● Work to complete
Format everything from the line containing "This screenshot has height=1148, width=1040." down to the line containing "click(x=430, y=394)" as a Markdown table with the columns Row and Line, leaving out blank lines. Leave the pictures out of the answer.
:: Working data ::
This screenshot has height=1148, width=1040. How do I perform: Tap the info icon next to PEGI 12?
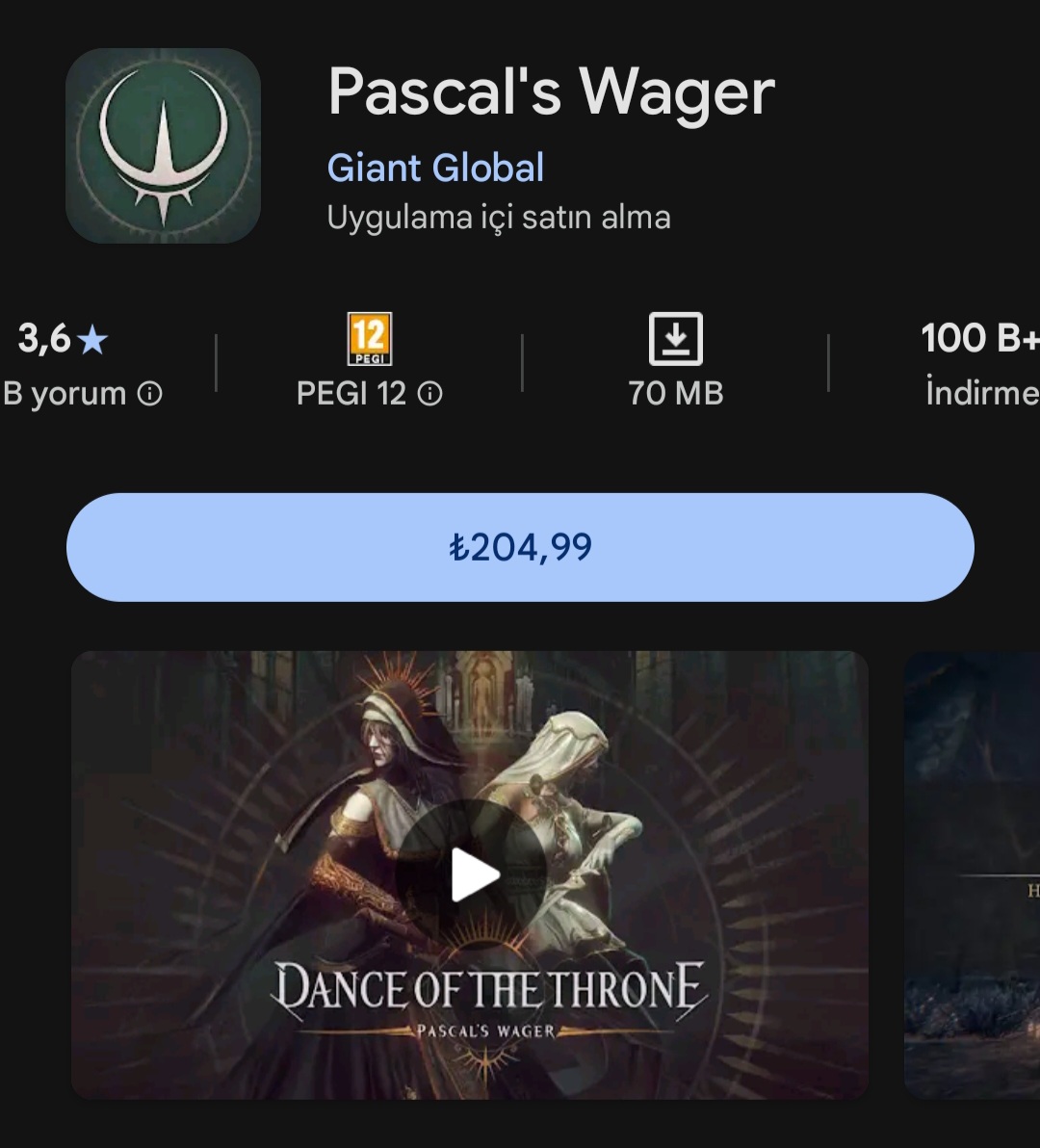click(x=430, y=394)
:::
:: Working data ::
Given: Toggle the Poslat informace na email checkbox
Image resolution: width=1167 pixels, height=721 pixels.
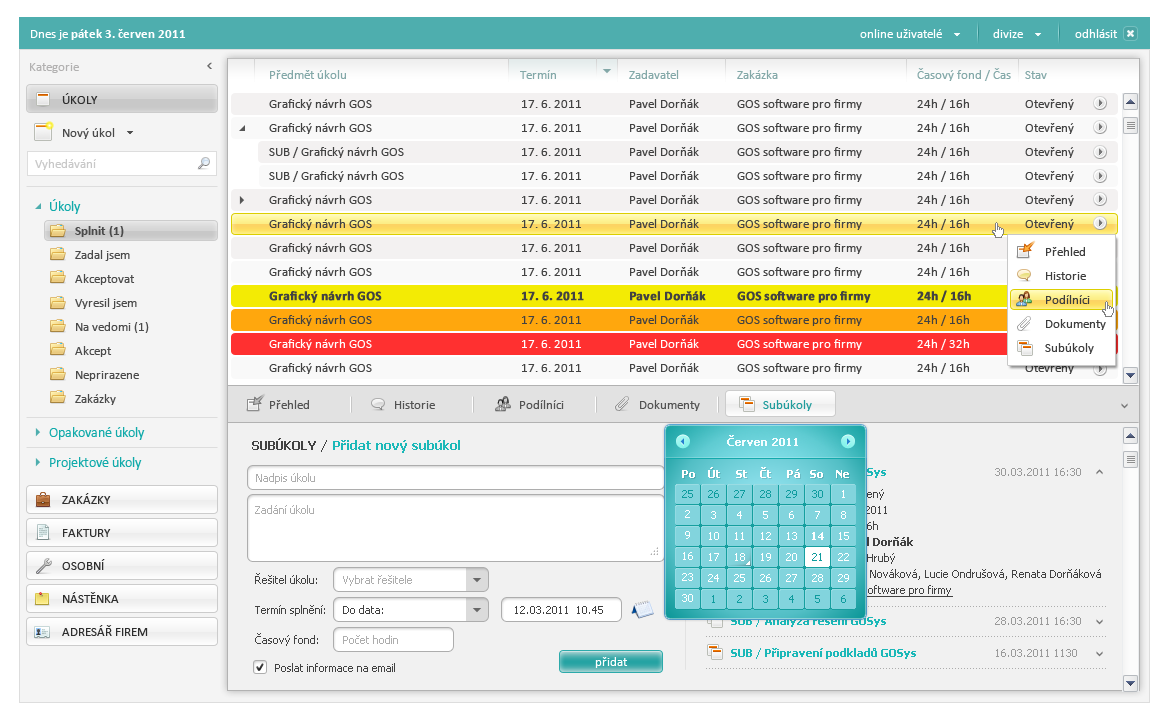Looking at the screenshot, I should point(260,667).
:::
:: Working data ::
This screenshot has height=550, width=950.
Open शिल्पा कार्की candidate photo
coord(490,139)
:::
● Output
| Row | Line |
|---|---|
| 1 | This screenshot has height=1148, width=1040. How do I perform: Tap the info icon next to PEGI 12? |
| 2 | click(x=430, y=394) |